El consumo del falso remedio milagroso MMS, también conocido como solución mineral milagrosa, solución maestra o suplemento mineral milagroso, que lleva más de diez años en internet promocionándose como cura contra el cáncer, la hepatitis, el VIH o el autismo, ha sufrido un incremento asociado a la pandemia.

Este compuesto, que no es más que dióxido de cloro disuelto en agua y que resulta tóxico tanto por ingesta como por inhalación o contacto por la piel y mucosas, está siendo promocionado por los grupos negacionistas del SARS-CoV-2.

En los peores momentos de la epidemia de Covid-19 en España, entre los meses de abril y junio, el Servicio de Información Toxicológica atendió 26 consultas telefónicas por consumo de MMS, mientras que en todo 2019 sólo se registraron ocho consultas.

Según sus defensores, el MMS destruye las bacterias y patógenos sin dañar las células y afirman que es un medicamento patentado y apto para usarse en hospitales, pero Toxicología indica que el MMS puede perjudicar a diferentes órganos e informa de los posibles efectos tóxicos: alteraciones digestivas como náuseas, vómitos y diarrea; hipotensión; cianosis; alteraciones metabólicas como hipercloremia; alteraciones pulmonares como edema pulmonar; así como cefalea y edema cerebral.

Además, solo se elimina a través de los riñones y lo hace lentamente, de modo que puede tener efecto acumulativo.

Tal y como ha indicado el jefe del Servicio de Información Toxicológica del INTE José Luis Conejo: «Este producto no cura. No es de uso curativo, es de uso de desinfectante de superficies».

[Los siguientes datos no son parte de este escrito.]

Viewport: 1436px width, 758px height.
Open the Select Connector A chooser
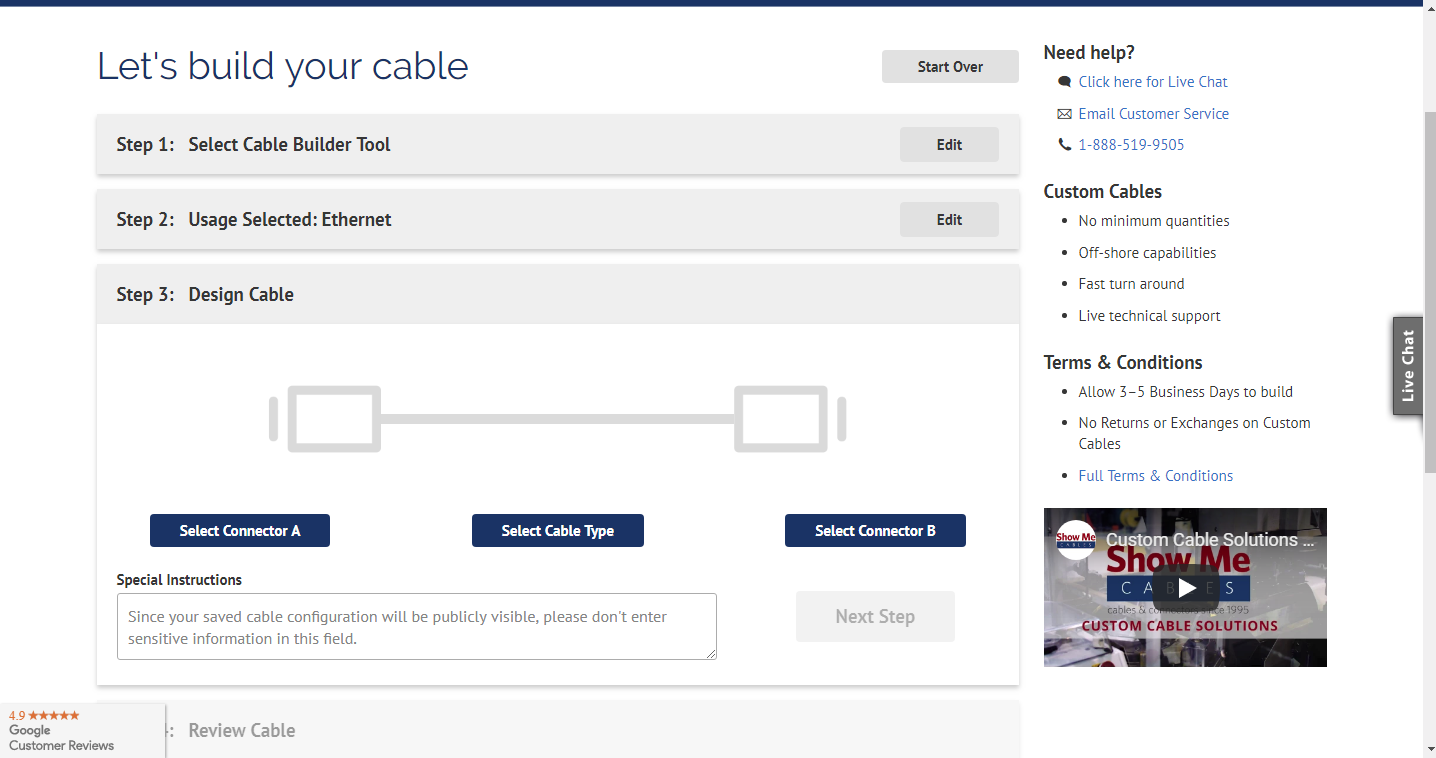point(240,531)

Josep Pàmies, uno de los principales gurús de las pseudoterapias en España, es el mayor defensor de este producto tóxico y de su eficacia, a pesar de no ser demostrada científicamente.

Lo cierto es que no se ha demostrado que alguna persona en el mundo se haya curado de Covid-19 con esta pócima milagrosa que además, según la ley, es un medicamento ilegal.